PAGE EXTRACT:
● ● ● ● ●
In response to growing challenges facing independent ASCs, healthcare consultant Gregg Gordon launched Surgical Solutions IPA, one of the nation’s first independent practice associations dedicated exclusively to ASCs, in 2024.
The New York City-based organization aims to bring together independent ASCs to improve negotiating leverage with payers, reduce administrative overhead and ultimately lower the total cost of care.
“This has been a long time coming,” Mr. Gordon told Becker’s. “It’s been an unoccupied space for ASCs, and I think the timing is finally right.”
Mr. Gordon, who has worked on both the provider and payer sides of the healthcare industry, said ASCs have historically been left out of the IPA conversation.
“In the past, ASCs weren’t as ubiquitous as they are now,” he said. “Many believed their value proposition would eventually be recognized by payers, vendors and others. So they didn’t see the need to organize or form structures like SSIPA. But the landscape has changed.”
That shift, he said, includes growing consolidation among hospital systems and insurers, paired with skyrocketing operating costs for ASCs that have outpaced stagnant reimbursement rates.
“No single ASC has enough leverage to compel payers to negotiate in good faith,” Mr. Gordon said. “Sometimes it’s a struggle just to get a copy of the contract, let alone renegotiate it.”
Currently, SSIPA is partnered with 14 ASCs across New York and expects to expand in the second quarter of 2025. The IPA is also planning to enter the New Jersey market by the end of the year, with ambitions to scale nationally.
“This is definitely a franchisable model,” Mr. Gordon said. “We’ve built a strong operational infrastructure, pulled together a stellar advisory board with some real heavy hitters, and everyone’s been working pro bono to get this off the ground.”
● ● ● ● ●
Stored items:
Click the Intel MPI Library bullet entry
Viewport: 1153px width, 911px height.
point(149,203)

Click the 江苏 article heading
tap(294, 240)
● ● ● ● ●
DIRECTIONS FOR THIS TASK:
Print the passage of the Surgical Solutions IPA article that starts at "In response to" and runs up to and including "the IPA conversation.", with no changes.

ANSWER TO THIS PROBLEM:
In response to growing challenges facing independent ASCs, healthcare consultant Gregg Gordon launched Surgical Solutions IPA, one of the nation’s first independent practice associations dedicated exclusively to ASCs, in 2024.
The New York City-based organization aims to bring together independent ASCs to improve negotiating leverage with payers, reduce administrative overhead and ultimately lower the total cost of care.
“This has been a long time coming,” Mr. Gordon told Becker’s. “It’s been an unoccupied space for ASCs, and I think the timing is finally right.”
Mr. Gordon, who has worked on both the provider and payer sides of the healthcare industry, said ASCs have historically been left out of the IPA conversation.